Who are the attackers? Are national
governments attacking each other? You may wonder whether ransomware attacks are
undertaken mostly by individuals working on their own. It is true that many
attacks are initiated by individual criminals. On the other hand, while it may
not be nation-states or governments doing the actual attacking, they may be
providing financial support for criminal groups. According to MIT, nation-states are probably
behind many attacks. They don't think that most attackers are just rogue
groups or individuals. Understanding this is very important in trying to figure
out ways of eliminating ransomware attacks on critical urban infrastructure.
The attacker in the Urban Infrastructure is most commonly Nation-States, based
on the Research.
Why
do the Attackers go after Urban Infrastructure?
They try to disable the object of how
the civilization work, by causing chaos. They may not necessarily be looking
for money. Their objective may be causing a disturbance in the society, by
attacking this public system. Therefore, they go after urban infrastructure to disable
the working of the city. For e.g. “SamSam” is Iranian ransomware that
was prepared only for causing chaos and mess in Colorado city.
What do
we do once we get attacked?
Well if you are in the US, the first thing
you can do is call the FBI, but they can't fix it though, they will only help to
find the attackers and go after them. So, such urban infrastructure pays a huge amount
of money to the service companies who help them bring online after the attack,
help to prevent such attack in the future. For example, the city of Atlanta and
Baltimore were attacked and they ended up paying $20Million to the Professional
Service Companies to unblock the system blocked by the Attackers.
How
attackers and their Methods evolved over time?

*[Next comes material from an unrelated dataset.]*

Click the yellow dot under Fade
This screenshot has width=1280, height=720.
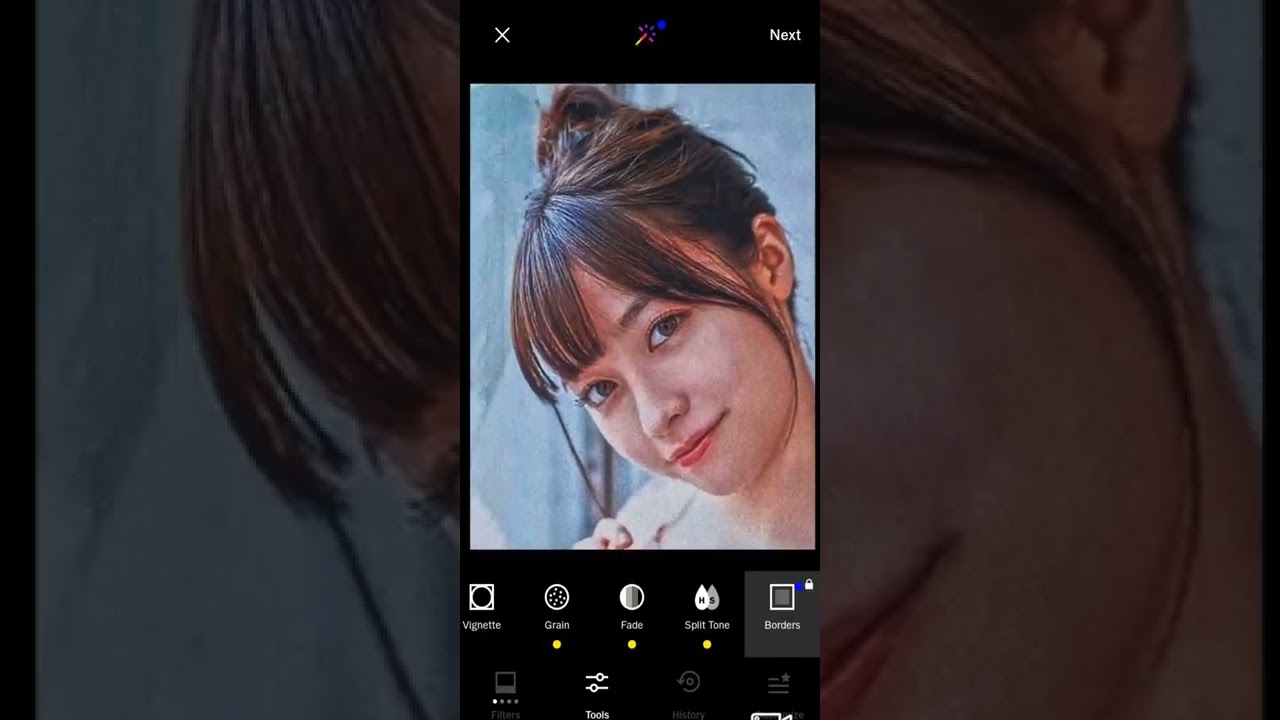coord(632,645)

Well, much of the attacks have
actually not changed entirely. But the scale of them has changed. If you look
back a little bit of time now to a big attack against cities in Texas, over 20
cities were attacked at once. They attacked the supplier, the supplier is in
all of these Texas cities, and the cities all got ransomwared at once, causing
a state of emergency in Texas, a great example of how you can take out a huge
swath of urban infrastructure at once.
You may wonder, have their methods gotten
more sophisticated? Well, not necessarily. Recently, many of these attacks have
been ransomware because it's easy to anonymize themselves using bitcoin, which is
an anonymous payment method, so that they're not necessarily traceable so that
if they attack the city, they don't actually get traced right back to the
attacker.
Hence to find out who are these attackers,
it difficult to find them. But they change over time, But the reason these
attacks are possible is due to the Urban Infrastructure. According to MIT, for
now, the people who are attacking are the Nation-States and so it is better to
be prepared.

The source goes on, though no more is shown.